Daylong count of auxiliary ballots leaves vanBeuzekom just six transfer votes short
Judging and debating stray marks, mystifying scribbled directions and arrows and even a dollar sign painstakingly rendered in voting-sheet bubbles, election commissioners sorted through 2,386 auxiliary ballots Wednesday toward pinning down final election figures and seeing if these hand-counted votes would change who made it onto the City Council and School Committee for the next two years.
It did not.
After 11 hours of work, all that happened on the School Committee side is that reelected incumbent Richard Harding fell out of those who reached “quota” – enough No. 1 votes on Cambridge’s ranked ballots to be elected in the first count. On the council side, the number of ballots transferring from candidate to candidate in Cambridge’s proportional representation form of voting narrowed from Tuesday’s 15 votes between challenger Nadeem Mazen and incumbent Minka vanBeuzekom to six at about 8:20 p.m. Wednesday.
While there are still overseas ballots to account for until the results becomes official Nov. 15, it looks as though first-termer vanBeuzekom will join 24-year councillor Ken Reeves in being unseated in the coming term.
While vanBeuzekom – an experienced neighborhood activist before election in 2011 – considered herself in recount territory, she also imagined life after the council long enough Wednesday to say she would stay active in civic life.
“I don’t think I’d be able to help myself,” she said.
Mazen and fellow newcomers Dennis Benzan, Dennis Carlone and Marc McGovern will join incumbents Leland Cheung, Craig Kelley, David Maher, Denise Simmons and Tim Toomey on the council.
Kathleen Kelly and Fran Cronin will still join incumbents Fred Fantini, Richard Harding, Patty Nolan and Mervan Osborne on the School Committee.
Cheung picked up 72 top votes from auxiliary ballots, putting him at 2,389 and keeping him an impressive 26 percent over quota. Nolan was the other big winner in terms of No. 1 votes, gaining 125 to land at 3,919 – putting her an impressive 1,060 top votes ahead of the committee’s éminence grise, Fantini.

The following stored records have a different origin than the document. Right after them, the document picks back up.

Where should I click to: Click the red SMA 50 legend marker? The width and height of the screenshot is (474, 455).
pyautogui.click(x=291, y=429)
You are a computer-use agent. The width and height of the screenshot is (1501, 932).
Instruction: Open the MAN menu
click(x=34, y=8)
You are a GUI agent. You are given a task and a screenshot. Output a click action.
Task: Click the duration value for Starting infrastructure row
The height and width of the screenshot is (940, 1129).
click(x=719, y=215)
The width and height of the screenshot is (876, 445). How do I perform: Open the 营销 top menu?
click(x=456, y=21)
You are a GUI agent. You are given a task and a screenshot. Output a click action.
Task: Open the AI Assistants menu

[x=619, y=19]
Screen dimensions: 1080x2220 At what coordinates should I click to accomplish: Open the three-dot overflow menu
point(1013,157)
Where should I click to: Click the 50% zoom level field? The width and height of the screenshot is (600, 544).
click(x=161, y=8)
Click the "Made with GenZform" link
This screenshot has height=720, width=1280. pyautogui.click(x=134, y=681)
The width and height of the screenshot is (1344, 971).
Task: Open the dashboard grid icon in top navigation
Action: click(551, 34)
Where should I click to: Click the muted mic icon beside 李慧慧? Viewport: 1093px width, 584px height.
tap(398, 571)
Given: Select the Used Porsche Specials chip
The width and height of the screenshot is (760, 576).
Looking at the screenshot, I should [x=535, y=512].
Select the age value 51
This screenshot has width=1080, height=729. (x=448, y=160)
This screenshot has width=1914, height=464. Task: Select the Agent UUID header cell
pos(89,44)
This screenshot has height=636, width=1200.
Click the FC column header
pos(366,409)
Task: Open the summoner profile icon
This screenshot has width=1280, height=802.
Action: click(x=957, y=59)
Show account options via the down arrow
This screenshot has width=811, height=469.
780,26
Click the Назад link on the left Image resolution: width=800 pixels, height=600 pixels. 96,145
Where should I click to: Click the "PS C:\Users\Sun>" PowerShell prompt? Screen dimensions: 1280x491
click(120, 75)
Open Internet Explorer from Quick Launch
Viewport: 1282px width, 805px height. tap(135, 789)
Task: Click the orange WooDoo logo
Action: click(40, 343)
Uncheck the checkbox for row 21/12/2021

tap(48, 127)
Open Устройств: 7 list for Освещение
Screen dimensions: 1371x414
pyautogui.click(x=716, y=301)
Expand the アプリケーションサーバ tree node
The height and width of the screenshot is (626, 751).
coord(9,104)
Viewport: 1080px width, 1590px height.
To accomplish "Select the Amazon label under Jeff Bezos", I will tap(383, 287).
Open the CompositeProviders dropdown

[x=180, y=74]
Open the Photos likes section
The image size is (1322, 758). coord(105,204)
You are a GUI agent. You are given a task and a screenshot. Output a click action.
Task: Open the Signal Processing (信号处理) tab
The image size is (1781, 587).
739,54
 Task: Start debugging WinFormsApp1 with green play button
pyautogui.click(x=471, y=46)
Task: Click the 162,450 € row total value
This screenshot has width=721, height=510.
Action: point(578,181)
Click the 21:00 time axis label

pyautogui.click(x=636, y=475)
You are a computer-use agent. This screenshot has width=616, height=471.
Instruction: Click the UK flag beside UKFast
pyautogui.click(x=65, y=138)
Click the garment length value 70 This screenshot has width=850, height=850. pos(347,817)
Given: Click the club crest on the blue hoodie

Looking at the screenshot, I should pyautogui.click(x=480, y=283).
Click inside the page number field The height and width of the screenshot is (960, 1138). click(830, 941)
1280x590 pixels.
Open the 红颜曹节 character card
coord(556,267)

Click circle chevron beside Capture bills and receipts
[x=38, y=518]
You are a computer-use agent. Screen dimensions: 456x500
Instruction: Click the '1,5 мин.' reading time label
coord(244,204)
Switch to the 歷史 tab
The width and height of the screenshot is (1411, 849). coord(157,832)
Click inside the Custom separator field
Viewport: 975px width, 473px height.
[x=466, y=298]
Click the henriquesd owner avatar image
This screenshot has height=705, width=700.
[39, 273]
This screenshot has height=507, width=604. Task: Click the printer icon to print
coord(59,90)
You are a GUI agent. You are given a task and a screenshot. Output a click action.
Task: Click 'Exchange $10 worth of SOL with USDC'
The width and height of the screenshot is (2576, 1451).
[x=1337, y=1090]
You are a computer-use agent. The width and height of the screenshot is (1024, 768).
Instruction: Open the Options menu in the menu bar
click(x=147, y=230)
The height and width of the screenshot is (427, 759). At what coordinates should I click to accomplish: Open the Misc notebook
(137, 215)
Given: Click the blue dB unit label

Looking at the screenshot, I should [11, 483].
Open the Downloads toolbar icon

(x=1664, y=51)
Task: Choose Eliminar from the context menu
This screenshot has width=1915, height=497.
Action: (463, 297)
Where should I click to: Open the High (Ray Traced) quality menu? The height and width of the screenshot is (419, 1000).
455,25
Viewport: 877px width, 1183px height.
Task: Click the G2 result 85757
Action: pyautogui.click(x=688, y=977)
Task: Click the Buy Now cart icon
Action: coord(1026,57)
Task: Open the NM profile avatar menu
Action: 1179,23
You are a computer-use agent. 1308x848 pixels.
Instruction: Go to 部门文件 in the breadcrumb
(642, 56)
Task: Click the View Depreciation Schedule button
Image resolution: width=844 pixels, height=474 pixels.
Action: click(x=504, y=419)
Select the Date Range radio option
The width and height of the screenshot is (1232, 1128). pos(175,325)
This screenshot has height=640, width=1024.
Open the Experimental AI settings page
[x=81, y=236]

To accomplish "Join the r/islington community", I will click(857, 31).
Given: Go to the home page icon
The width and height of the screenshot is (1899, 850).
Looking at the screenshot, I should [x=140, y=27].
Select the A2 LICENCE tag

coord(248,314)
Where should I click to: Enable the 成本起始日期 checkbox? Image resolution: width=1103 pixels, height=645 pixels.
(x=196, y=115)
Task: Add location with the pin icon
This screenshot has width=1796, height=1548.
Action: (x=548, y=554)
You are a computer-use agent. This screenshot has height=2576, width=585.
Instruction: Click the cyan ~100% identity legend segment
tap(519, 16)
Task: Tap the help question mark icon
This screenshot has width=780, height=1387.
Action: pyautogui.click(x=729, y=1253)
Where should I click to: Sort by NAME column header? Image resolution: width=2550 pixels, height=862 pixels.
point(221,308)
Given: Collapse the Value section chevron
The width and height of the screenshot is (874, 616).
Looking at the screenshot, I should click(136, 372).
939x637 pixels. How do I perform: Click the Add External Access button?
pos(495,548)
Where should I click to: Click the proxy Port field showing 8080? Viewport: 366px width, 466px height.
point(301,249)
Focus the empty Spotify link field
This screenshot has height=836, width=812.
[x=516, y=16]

Nolan said she was surprised Tuesday upon being asked if the extraordinary number of top votes gave her a legislative mandate in the coming two years. To her colleague’s possible dismay, she said, that may be exactly the right interpretation.
“That’s what made me happiest, that there were a lot of voters out there whose votes meant they liked my insistence on data and on taking a stand on issues,” Nolan said. “I think that’s what got me reelected.”
Not being a Cambridge native – her speeches at candidates forums traditionally begin with a half-joking apology for being a resident for a mere two decades – she said the vote meant “people voted for me based on my work.”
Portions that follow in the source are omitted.